Section B. ORIGIN PROCEDURES
Article 3.15. CERTIFICATION OF ORIGIN
1. The importer may apply for preferential tariff treatment based on a written or electronic certificate of origin, set out in Annex 3-B, issued by the competent authority of the exporting Party at the request of the exporter.
2. The certificate of origin referred to in paragraph 1 shall be valid for one year from the date of its issuance.
3. The certificate of origin shall cover one or more goods in a single shipment.
4. The exporter of the good applying for a certificate of origin shall submit all necessary documents proving the originating status of the good in question, as required by the competent authority. The exporter must also undertake to comply with the other requirements applicable to this Chapter.
5. In case of theft, loss or destruction of a certificate of origin, the exporter may request in writing to the competent authority that issued it, a duplicate of the original certificate on the basis of the export invoice or any other evidence that would have served as a basis for the issuance of the original certificate of origin, in the exporter's possession.
6. The duplicate issued in accordance with the previous paragraph shall have in the observations field the phrase "DUPLICATE of the Certificate of Origin number [...] dated [...]", so that the period of validity is counted from the indicated day.
Article 3.16. NOTIFICATIONS
1. Upon entry into force of this Agreement, each Party shall provide to the other Party a record of the names of the officials accredited to issue certificates of origin, as well as specimens of the signatures and impressions of the stamps used by the competent authority for the issuance of certificates of origin.
2. Any change in the register referred to in paragraph 1 shall be notified in writing to the other Party. The change shall take effect 15 days after receipt of the notification or within a later period specified in such notification.
Article 3.17. OBLIGATIONS RELATING TO IMPORTS
1. Except as otherwise provided in this Chapter, each Party shall require that an importer claiming preferential tariff treatment in its territory:
(a) declare on the customs import document, on the basis of a certificate of origin, that the good qualifies as originating in the other Party;
(b) has in its possession the certificate of origin at the time the declaration referred to in paragraph (a) is made;
(c) has in its possession documents certifying that the requirements set out in Article 3.14 have been met; and
(d) provides the certificate of origin, as well as all documentation referred to in paragraph (c), to the customs authority upon request.
2. Each Party shall provide that where the importer fails to comply with any of the requirements set out in paragraph 1, preferential tariff treatment shall be denied to the good imported from the territory of the other Party for which the preference was claimed.
3. Where the certificate of origin contains errors of form which do not give rise to doubts as to the accuracy of the information contained therein, such as typographical errors, they may be accepted by the customs authority of the importing Party.

[Rows from a dataset]
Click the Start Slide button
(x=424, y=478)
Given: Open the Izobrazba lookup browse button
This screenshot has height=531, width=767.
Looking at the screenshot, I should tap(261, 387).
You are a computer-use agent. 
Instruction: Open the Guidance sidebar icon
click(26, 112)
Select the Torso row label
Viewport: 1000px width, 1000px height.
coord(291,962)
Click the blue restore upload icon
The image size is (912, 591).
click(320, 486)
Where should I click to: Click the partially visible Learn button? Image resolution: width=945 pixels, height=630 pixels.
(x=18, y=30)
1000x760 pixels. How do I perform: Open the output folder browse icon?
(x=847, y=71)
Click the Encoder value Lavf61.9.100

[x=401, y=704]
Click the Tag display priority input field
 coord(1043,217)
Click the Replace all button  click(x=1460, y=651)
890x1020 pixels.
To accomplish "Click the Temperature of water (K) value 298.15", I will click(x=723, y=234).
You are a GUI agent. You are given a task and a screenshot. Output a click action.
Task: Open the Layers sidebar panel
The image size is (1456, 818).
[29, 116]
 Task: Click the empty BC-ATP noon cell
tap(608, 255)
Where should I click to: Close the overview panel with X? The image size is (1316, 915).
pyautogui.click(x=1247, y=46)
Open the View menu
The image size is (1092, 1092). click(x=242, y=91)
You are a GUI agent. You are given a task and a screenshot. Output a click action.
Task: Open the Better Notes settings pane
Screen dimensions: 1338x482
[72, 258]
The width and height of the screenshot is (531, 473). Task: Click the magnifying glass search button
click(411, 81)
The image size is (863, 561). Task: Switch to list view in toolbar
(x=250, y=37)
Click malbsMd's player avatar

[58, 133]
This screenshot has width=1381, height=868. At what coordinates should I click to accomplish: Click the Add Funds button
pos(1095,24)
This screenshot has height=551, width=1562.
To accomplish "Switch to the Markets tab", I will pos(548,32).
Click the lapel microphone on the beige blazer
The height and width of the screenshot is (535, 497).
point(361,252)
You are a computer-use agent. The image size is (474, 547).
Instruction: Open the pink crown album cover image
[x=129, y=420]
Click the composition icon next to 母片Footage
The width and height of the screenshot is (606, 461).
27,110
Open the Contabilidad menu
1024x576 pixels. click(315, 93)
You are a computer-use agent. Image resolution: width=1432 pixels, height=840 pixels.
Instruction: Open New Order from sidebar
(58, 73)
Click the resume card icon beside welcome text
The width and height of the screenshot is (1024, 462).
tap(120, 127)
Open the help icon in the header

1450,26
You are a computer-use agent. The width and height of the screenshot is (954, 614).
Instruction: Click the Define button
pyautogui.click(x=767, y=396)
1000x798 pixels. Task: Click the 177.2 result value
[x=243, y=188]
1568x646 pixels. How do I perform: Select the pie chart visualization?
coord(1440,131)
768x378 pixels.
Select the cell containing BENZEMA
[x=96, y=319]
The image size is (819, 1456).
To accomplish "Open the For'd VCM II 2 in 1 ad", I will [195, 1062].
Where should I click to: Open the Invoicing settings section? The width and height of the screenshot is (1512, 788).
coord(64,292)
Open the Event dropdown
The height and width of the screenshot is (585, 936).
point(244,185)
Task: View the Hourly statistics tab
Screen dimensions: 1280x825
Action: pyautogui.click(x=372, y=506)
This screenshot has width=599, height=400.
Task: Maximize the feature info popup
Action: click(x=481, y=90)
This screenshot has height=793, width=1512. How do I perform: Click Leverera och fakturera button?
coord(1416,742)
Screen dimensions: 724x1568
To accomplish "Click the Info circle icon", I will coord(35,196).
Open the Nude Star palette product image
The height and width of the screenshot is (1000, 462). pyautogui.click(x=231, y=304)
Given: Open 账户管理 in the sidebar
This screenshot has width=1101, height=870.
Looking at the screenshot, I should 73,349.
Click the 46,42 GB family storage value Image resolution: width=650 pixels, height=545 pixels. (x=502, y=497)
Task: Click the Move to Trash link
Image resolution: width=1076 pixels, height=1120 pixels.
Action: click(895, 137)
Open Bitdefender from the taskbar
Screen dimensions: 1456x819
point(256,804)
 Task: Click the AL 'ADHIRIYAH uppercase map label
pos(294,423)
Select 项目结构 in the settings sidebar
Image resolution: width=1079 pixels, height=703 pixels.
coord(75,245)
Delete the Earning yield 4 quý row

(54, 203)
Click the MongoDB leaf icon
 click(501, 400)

■ **Stated goal A**
In the origin procedures text, how long does a certificate of origin remain valid?
■ **Stated goal B**
Substitute "issuing authority" for "competent authority" in the origin procedures text, starting at "4. The exporter" and ending at "to this Chapter.".
■ **Stated goal C**
Rewrite the paragraph of the origin procedures text that begins "5. In case of theft" more briefly, keeping its main facts.

■ **Task response A**
It remains valid for one year from the date of its issuance.

■ **Task response B**
4. The exporter of the good applying for a certificate of origin shall submit all necessary documents proving the originating status of the good in question, as required by the issuing authority. The exporter must also undertake to comply with the other requirements applicable to this Chapter.

■ **Task response C**
If a certificate of origin is stolen, lost or destroyed, the exporter may ask the competent authority that issued it, in writing, for a duplicate. The request rests on the export invoice or other evidence in the exporter's possession that would have supported the original certificate.